De cet album, je ne sais rien ou presque. Sinon, qu’il raconte fort bien cette histoire jugée probablement édifiante à l’époque, les photos biffées d’un rouge pali par le temps en rajoutant une couche, au sens propre et figuré.
Ce procédé – barrer un traitre, un félon d’une croix dans un ouvrage, une revue, sur une plaque de tôle où il figure – faisait partie du jeu pratiqué par les censeurs, en herbe ou pas, durant cette époque de folie et de haine. Cible de premier choix : Lin Biao, après sa chute !
Quels furent les auteurs de ces photos ? Très probablement de jeunes propagandistes peu soucieux de la qualité esthétique de leurs images. Quelques uns apparaissent d’ailleurs ici ou là.
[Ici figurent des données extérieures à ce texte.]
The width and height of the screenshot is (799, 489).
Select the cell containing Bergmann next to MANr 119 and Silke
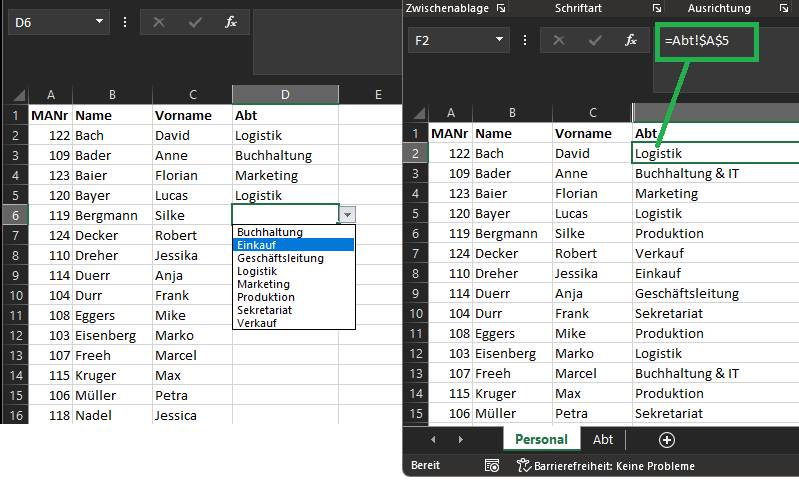tap(112, 215)
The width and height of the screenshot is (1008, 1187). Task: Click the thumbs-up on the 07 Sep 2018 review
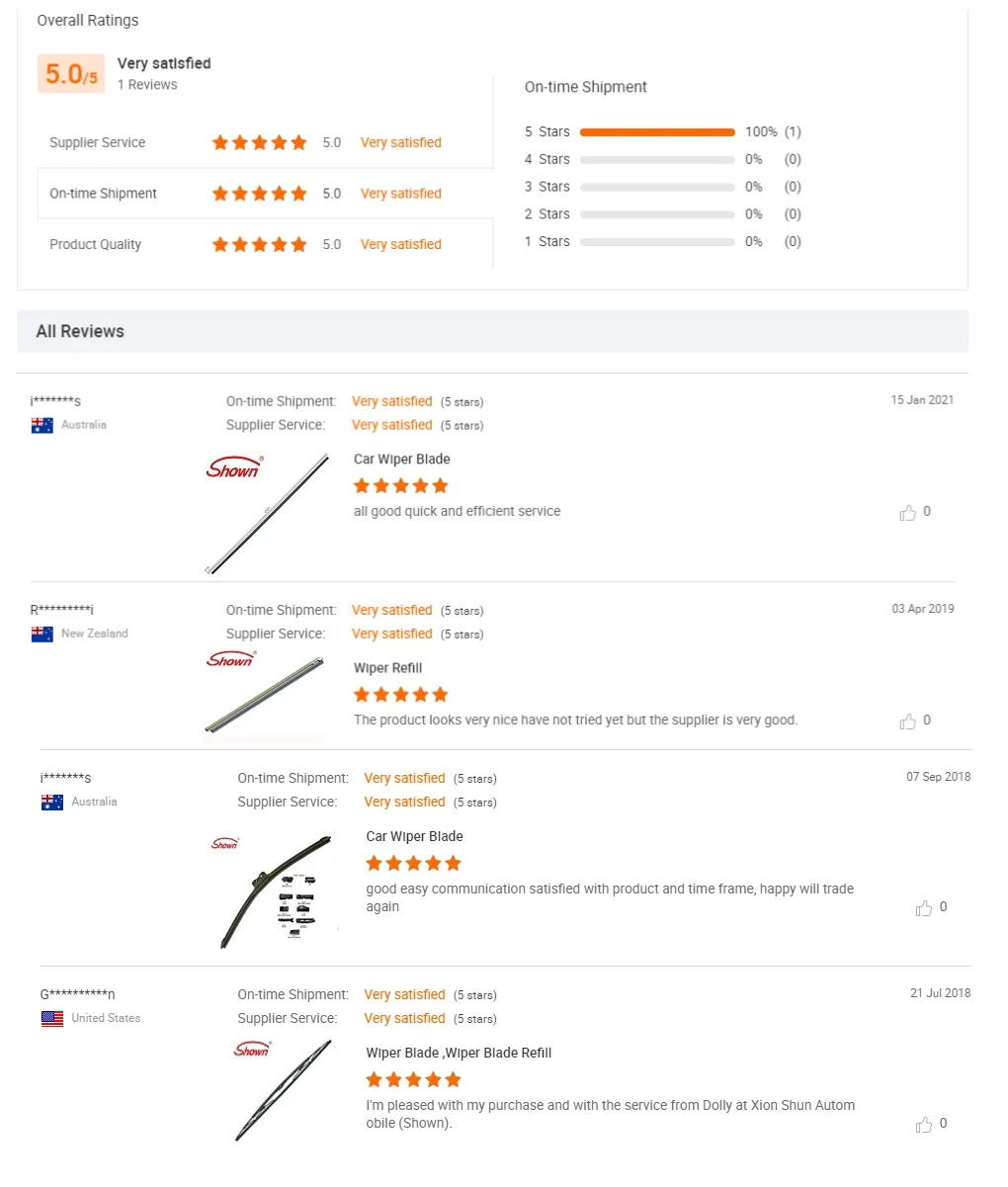tap(924, 907)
Paradoxalement, ces cadrages approximatifs, ces tirages à la va comme j’te pousse, renforce encore leur impact visuel.
Certains de mes amis, feuilletant les pages du petit livre, se sont sentis mal à l’aise. On les comprend. Il y a dans ce petit volume tant de haine, de violence, d’hystérie. Or comme chacun sait, la « Révolution culturelle » pour reprendre le guillemets de Simon Leys, fait toujours l’objet d’une omerta sans faille.
Tout en condamnant du bout des lèvres ces dix années noires et destructrices, le Pouvoir actuel refuse d’ouvrir les archives et d’entendre les victimes survivantes, de faire ce travail de mémoire sans lequel un peuple ne peut exister pleinement. Idem pour le Grand Bond en avant
Ce petit album rouge fait partie intégrante de la vente de « la collection Mao & Co de Claude Hudelot » “毛主席与中国:鱼得乐中国收藏品”介绍, qui se tiendra à l’Hôtel Drouot dimanche 25 octobre 1965. C’est le lot 177. Voir le catalogue français ou chinois sur www.kapandji-morhange.com
(1) Li Zhensheng, Le Petit Livre rouge d’un photographe chinois, Phaidon, 2003, Edité par Robert Pledge.
(2) Video of Peng Dehuai, Peng Zhen, Wu Han (PRC), 張闻天 plus others being paraded in public.